In compliance with the above order the District Judge of Vizagapatam submitted the following
FINDINGThe appeal has been remanded by the High Court for a finding upon the issue 'whether the plaintiff is a benamidar for Akula Bangariah and cannot maintain this suit ?
2. The onus of proving the issue lies upon the defendant who set up the plea. He has examined two witnesses, viz., himself and another. Defendant as D. W. No. 1 says that on the 3rd day of the auction, when the Amin told Bangariah that he would stop the auction, Bangariah sent for T. Ramamurthi (the present plaintiff) and Ors and got them to bid, that Ramamurthi bid up to Rs. 80 and that Bangariah afterwards paid that amount openly to Ramamurthi to deposit in Court. D. W. No. 1 says Baugariah and Ramamurthi have joint trade in a shop and joint contracts. D. W. No. 2 Y. Sanyasiraju says he was at Court on the day of auction on some business of his own unconnected with the auction and that he watched the auction from 4 to 6 p.m., though he had no interest in it and did not bid. D. W. No. 2 is said by the defendant to have witnessed the payment by Bangariah to Ramamurthi. In chief-examination he says the real purchaser was Bangariah who paid the money for Ramamurthi, but in cross-examination he says he understood Ramamurthi was bidding for Bangariah as they came to auction together. D. W. No. 2 was a very unsatisfactory and prevaricating witness. Though in examination-in-chief he said he was getting Rs. 400 a year from land he admitted in cross-examination that his house is about to be sold under a decree. I reject his evidence as untrustworthy.
3. The only witness examined by the plaintiff is Akula Bangariah himself. He deposes that he has no joint business or contracts with the plaintiff Ramamurthi. He says that on the other hand since the sale there have been suits between him and Ramamurthi. Notwithstanding this A Bangariah disclaims all interest in the suit house and declares Ramamurthi bought it with his own money and not on his (Bangariah's) behalf.
4. There are, therefore, only the uncorroborated statements of the defendant as against the denial of A. Bangariah (against his own interest.) that he has any interest in the suit house.
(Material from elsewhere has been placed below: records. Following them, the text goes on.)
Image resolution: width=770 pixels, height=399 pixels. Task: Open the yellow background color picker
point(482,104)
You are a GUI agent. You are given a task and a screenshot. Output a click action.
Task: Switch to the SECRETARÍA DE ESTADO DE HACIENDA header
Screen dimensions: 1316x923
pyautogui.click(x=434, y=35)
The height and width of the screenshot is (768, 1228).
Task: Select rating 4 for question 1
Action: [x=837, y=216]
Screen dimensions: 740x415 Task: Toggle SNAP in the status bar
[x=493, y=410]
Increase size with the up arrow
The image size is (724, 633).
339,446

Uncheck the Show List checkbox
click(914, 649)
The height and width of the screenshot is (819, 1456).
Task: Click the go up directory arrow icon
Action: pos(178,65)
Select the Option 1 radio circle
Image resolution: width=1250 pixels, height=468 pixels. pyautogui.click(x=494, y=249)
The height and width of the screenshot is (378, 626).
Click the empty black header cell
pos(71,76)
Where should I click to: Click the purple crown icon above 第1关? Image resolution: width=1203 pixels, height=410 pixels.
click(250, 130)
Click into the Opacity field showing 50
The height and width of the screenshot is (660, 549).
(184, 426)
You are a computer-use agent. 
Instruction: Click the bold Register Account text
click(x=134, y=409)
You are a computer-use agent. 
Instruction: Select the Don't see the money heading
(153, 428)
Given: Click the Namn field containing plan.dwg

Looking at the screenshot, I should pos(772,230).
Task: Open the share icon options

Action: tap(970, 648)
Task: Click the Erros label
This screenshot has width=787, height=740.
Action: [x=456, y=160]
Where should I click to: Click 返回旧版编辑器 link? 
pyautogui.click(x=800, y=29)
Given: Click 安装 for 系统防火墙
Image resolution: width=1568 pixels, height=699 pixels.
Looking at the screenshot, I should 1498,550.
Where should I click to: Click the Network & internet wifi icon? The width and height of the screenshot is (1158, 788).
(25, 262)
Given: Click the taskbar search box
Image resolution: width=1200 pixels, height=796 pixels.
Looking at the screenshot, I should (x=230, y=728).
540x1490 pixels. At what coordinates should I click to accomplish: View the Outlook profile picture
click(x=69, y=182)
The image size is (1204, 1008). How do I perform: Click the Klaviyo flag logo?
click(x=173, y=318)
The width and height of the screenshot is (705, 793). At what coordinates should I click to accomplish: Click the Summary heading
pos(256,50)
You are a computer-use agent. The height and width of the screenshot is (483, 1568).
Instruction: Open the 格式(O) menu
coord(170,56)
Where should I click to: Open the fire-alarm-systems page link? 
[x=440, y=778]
In these circumstances I find that defendant has failed to prove, that the plaintiff T. Ramamurthi bought the suit house as benamidar for Akula Bangariah. Plaintiff can, therefore, maintain the suit.
5.This second appeal coming on for final hearing this day, after the return of the above finding, the Court delivered the following
We accept the finding, set aside the decrees of both the lower Appellate Court and the Court of first instance, and direct a preliminary decree for partition to be passed. The plaintiff will get half his costs throughout from the defendant.